In the summer of 2006, the temperature of Mugser Run ranged from 19.7 C and the site MURU1 to 22.3 C at the site MURU3. The specific conductance of the creek ranges from 93 micro-siemens to 102 micro-siemens per cubic centimeter. The pH of the creek is slightly acidic, ranging from 6.33 to 6.84. The discharge of the creek ranges from 35.2 to 42.8 liters per second.

In the summer of 2006, the concentration of nitrogen in the waters of Mugser Run ranged from 1119.3 micrograms per liter to 1613.6 micrograms per liter. The concentration of phosphorus ranged from 7.2 to 15.5 micrograms per liter.

Mugser Run received a visual assessment in the fall of 2007, and was given scores on a scale of 0 to 28, with higher scores indicating higher quality. The scores of Mugser Run ranged from 19 to 20.

Agriculture significantly influences the chemical hydrology of Mugser Run.

==Geology==
Mugser Run is located entirely within the ridge and valley physiographic province.

The most significant rock formations in the Mugser Run watershed are the Trimmers Rock Formation and the Catskill Formation–Buddys Run, which both occur in 35% of the watershed. The Catskill Formation–Irish Valley formation is the next-most prevalent formation, occurring in 20% of the watershed. The Hamilton Group and the Spechty Kopf Formation occupy 6% and 4% of the watershed, respectively.

The Berks-Weikert-Bedington soil series is the most prevalent soil series in the Mugser Run watershed, occupying 34% of the watershed. The Leck Kill-Meckesville-Calvin soil series and the Hazleton-Dekalb-Buchanan soil series both occupy 33% of the watershed.

Mugser Run has an elevation of 610 ft above sea level.

==History==
The Johnson Covered Bridge No. 28 crosses Mugser Run. It was built by Daniel Stine for $799. Adam M. Johnson owned a shoe store on the creek near the Johnson Covered Bridge No. 28.

==Biology==
Mugser Run is a trout stream. Its headwaters are considered Class A Wild Trout Waters.

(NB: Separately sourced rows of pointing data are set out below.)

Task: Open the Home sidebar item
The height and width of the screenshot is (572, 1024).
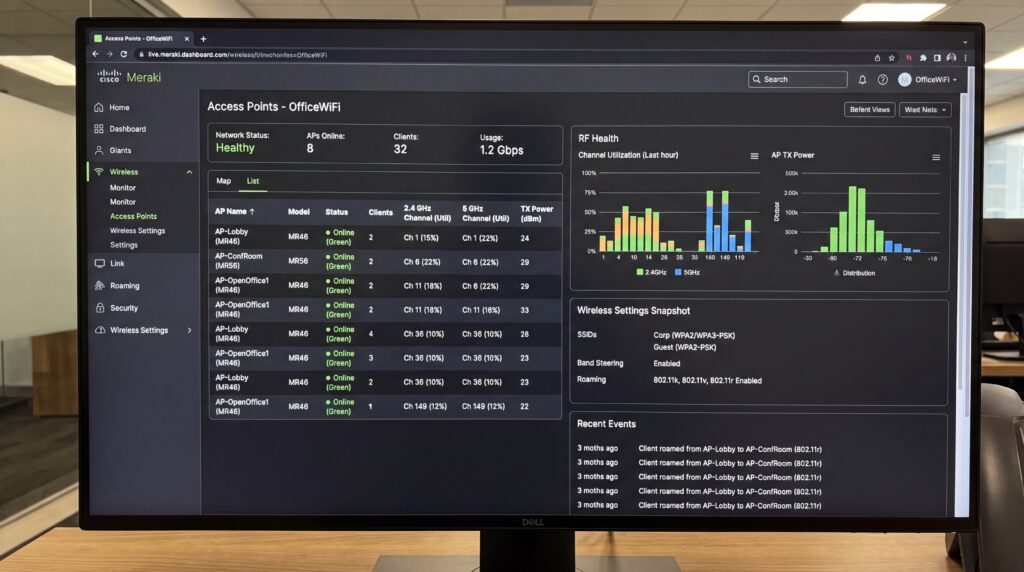Action: click(119, 108)
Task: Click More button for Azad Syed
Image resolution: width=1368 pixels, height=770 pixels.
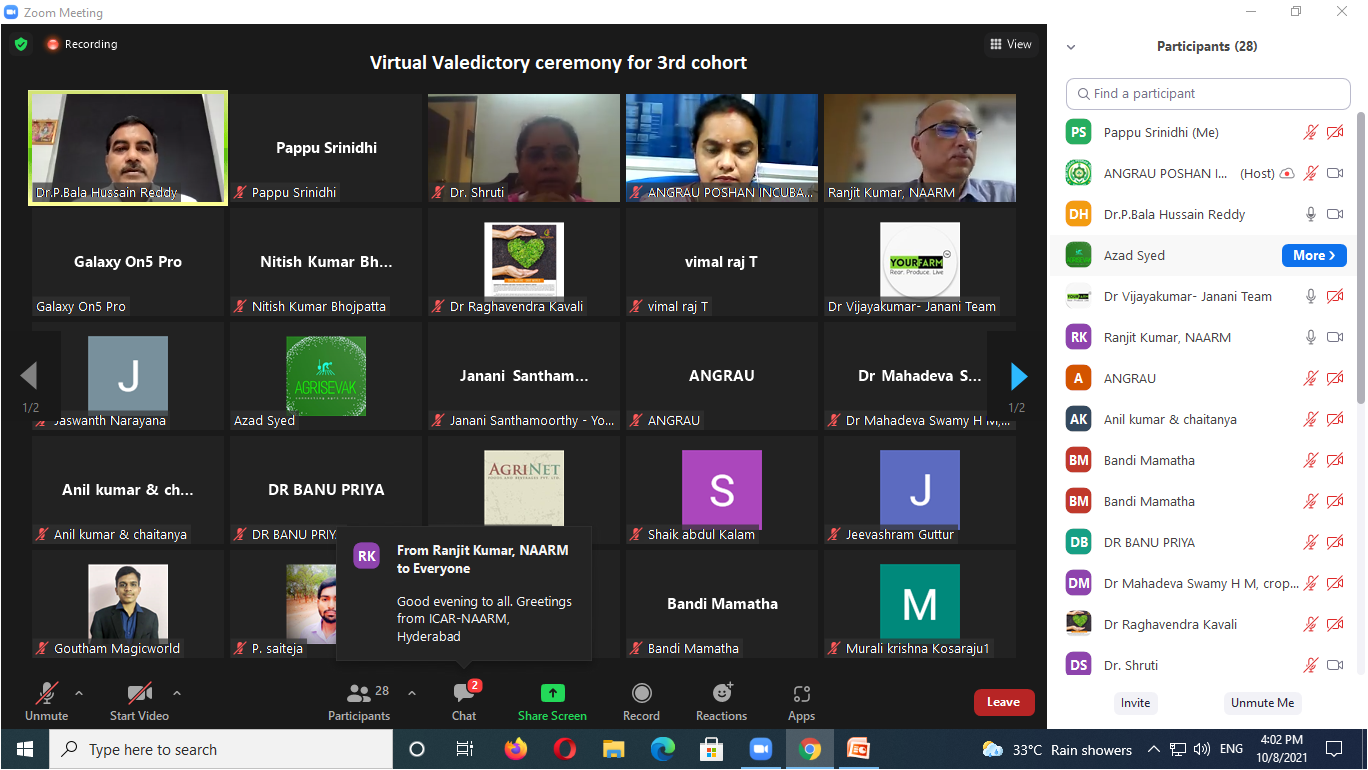Action: pos(1313,256)
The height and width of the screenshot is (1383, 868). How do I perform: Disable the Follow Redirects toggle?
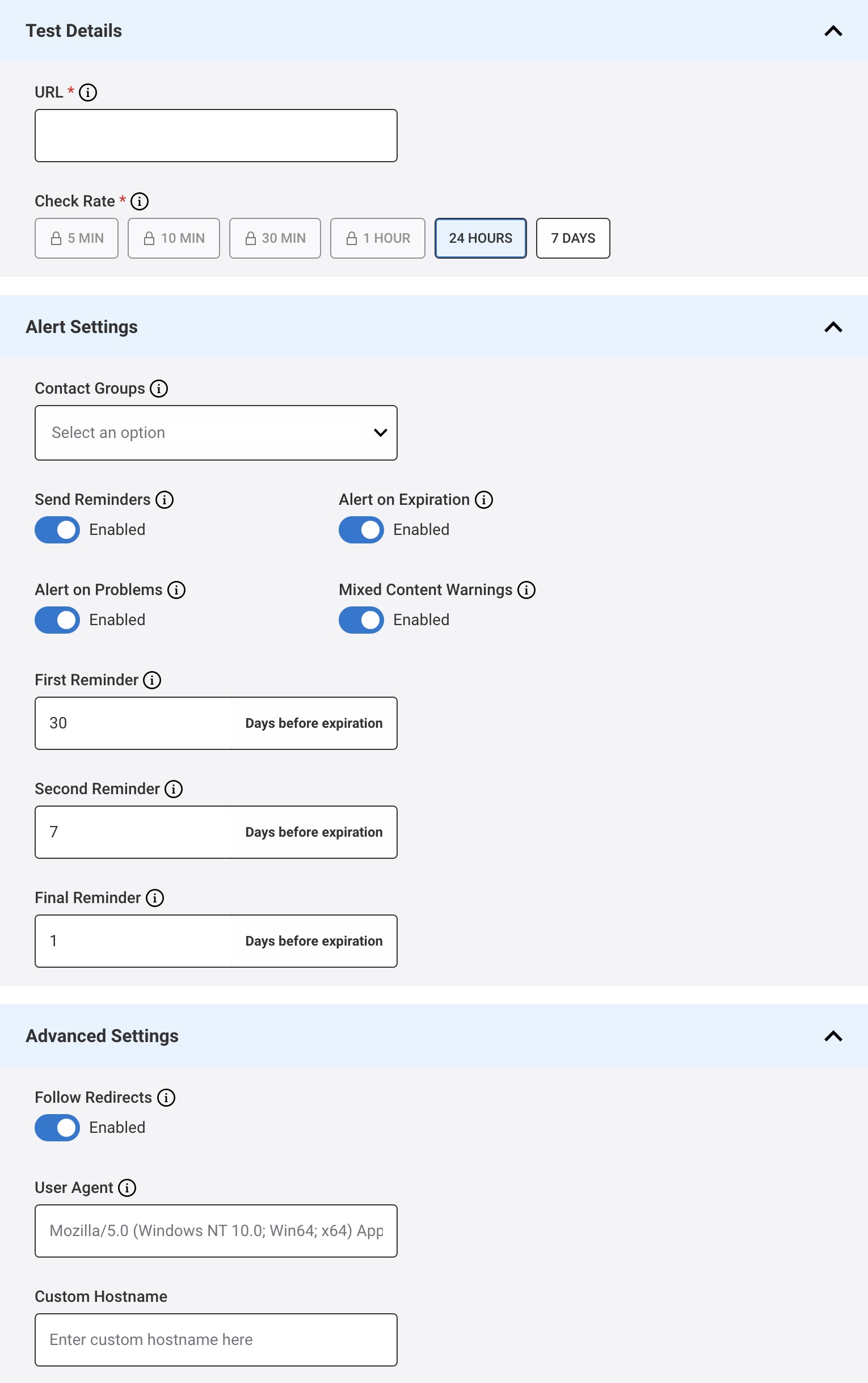(x=56, y=1128)
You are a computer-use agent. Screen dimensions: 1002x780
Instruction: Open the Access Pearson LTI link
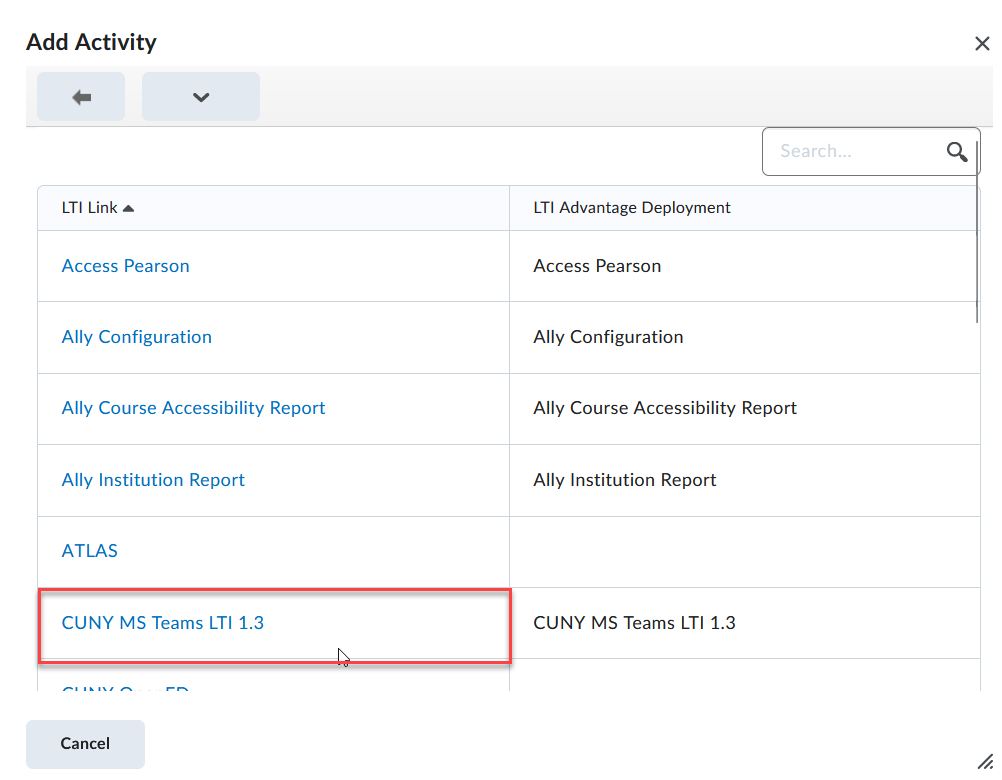point(125,266)
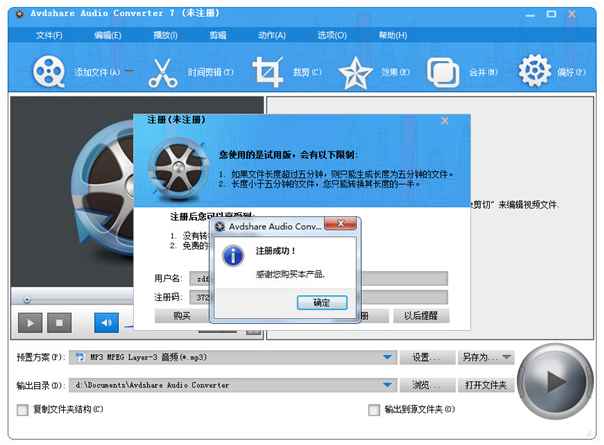Expand the 输出目录 path dropdown
The image size is (604, 445).
pyautogui.click(x=387, y=384)
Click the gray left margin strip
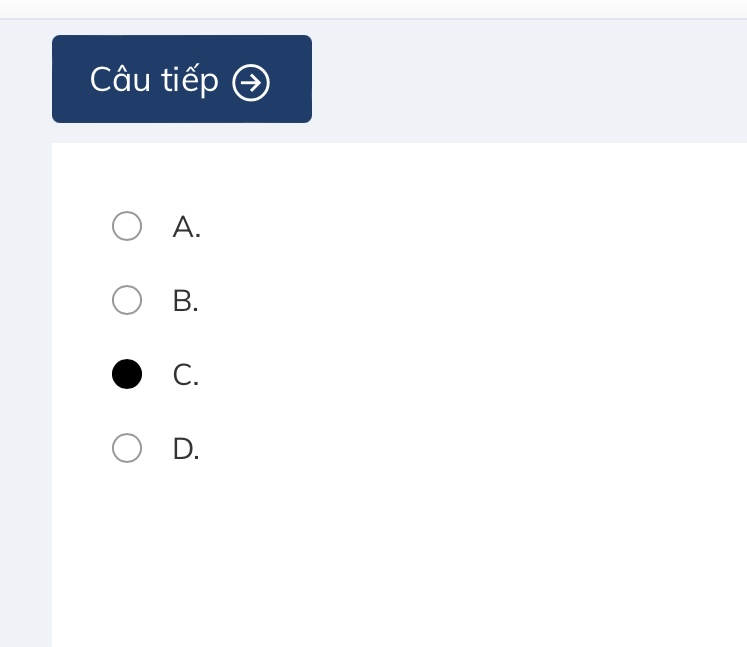This screenshot has height=647, width=747. click(x=25, y=400)
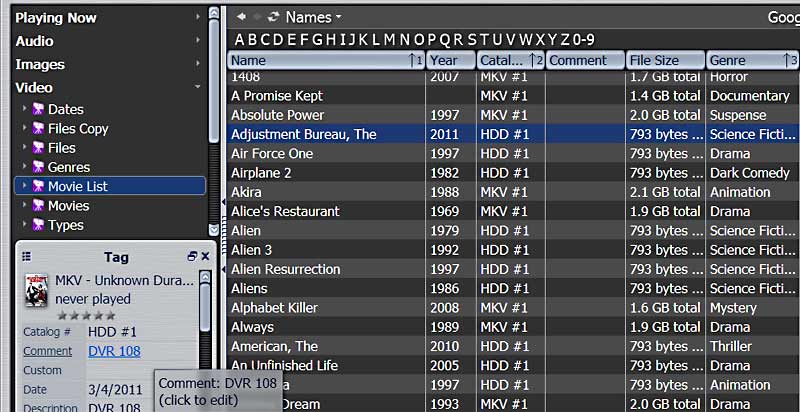
Task: Click the Comment field label link
Action: coord(47,351)
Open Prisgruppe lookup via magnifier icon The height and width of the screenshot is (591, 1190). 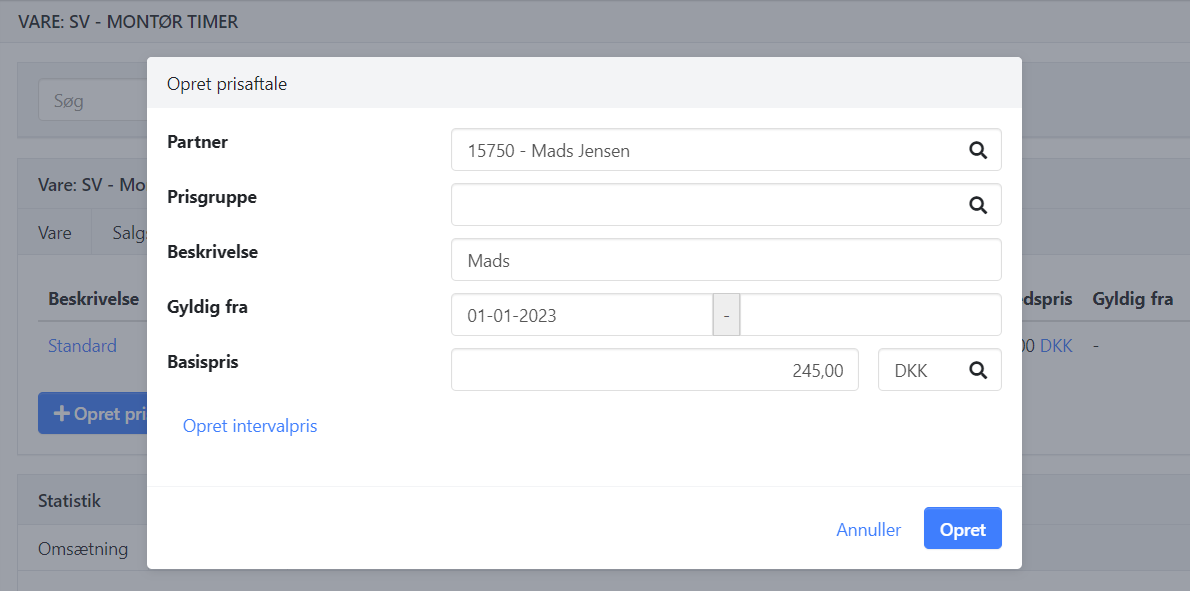click(x=977, y=205)
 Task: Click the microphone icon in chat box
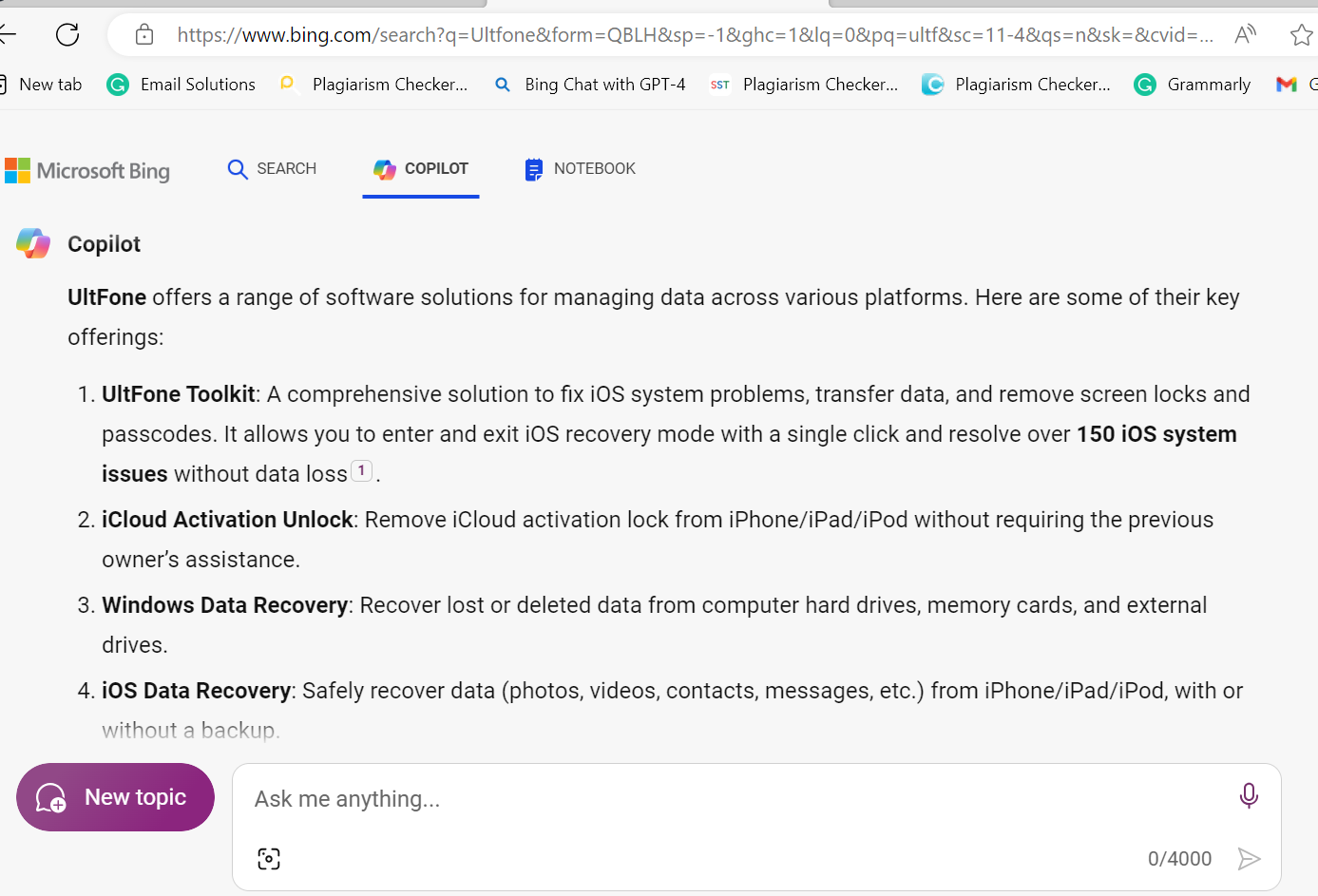1249,795
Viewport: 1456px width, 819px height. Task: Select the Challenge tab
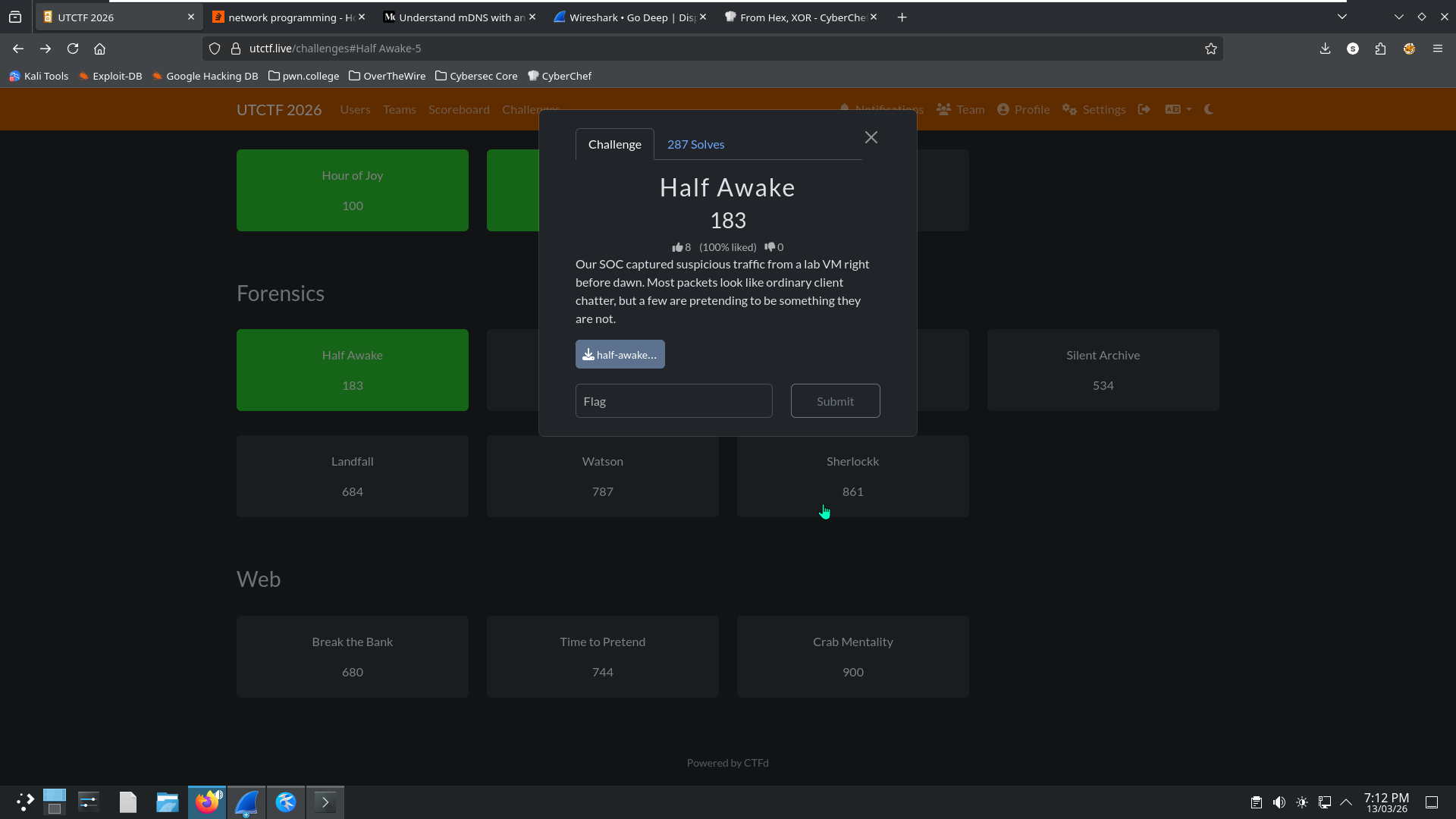click(614, 144)
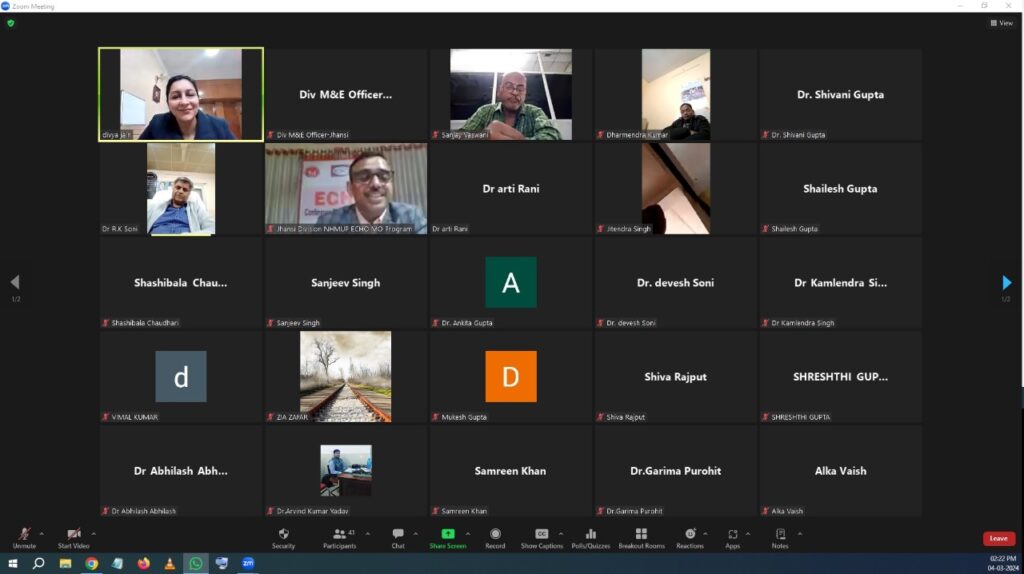This screenshot has width=1024, height=574.
Task: Open the Participants panel
Action: click(x=339, y=536)
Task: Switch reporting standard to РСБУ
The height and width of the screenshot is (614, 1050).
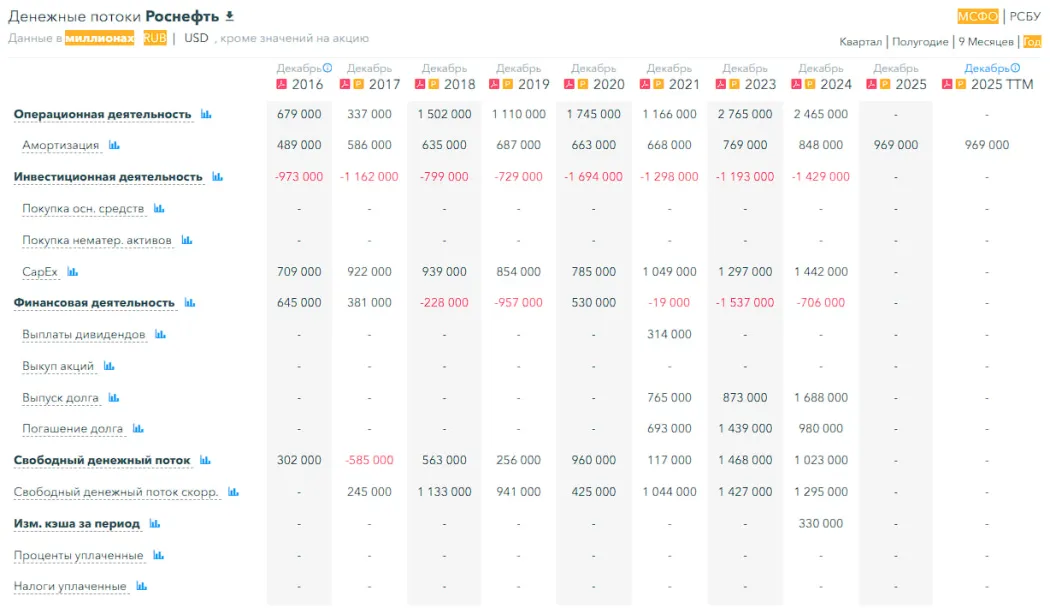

In 1985, it was stocked with brown trout and rainbow trout. The concentration of brown trout in the creek ranges from about 76 to 78 kilograms per hectare. The fish range from 0.25 centimeters to 39.9 centimeters.

At one site on Mugser Run (named MURU1 at 40.854461, -76.443677), 19 species of microinvertebrates have been observed. Three are considered abundant, one is considered common, six are considered present, and nine are considered rare. At another site (named MURU2), 21 species of microinvertebrates have been observed. Three are considered abundant, two are considered common, six are considered present, and ten are considered rare. At a third site (named MURU3 at 40.877083, -76.495773), 24 taxa have been observed. Two are considered abundant, two are considered common, ten are considered present, and ten are considered rare.

The canopy coverage of Mugser Run ranges from 50% to 85%. The concentration of chlorophyll ranges from 2.00 to 2.66 micrograms per cubic centimeter.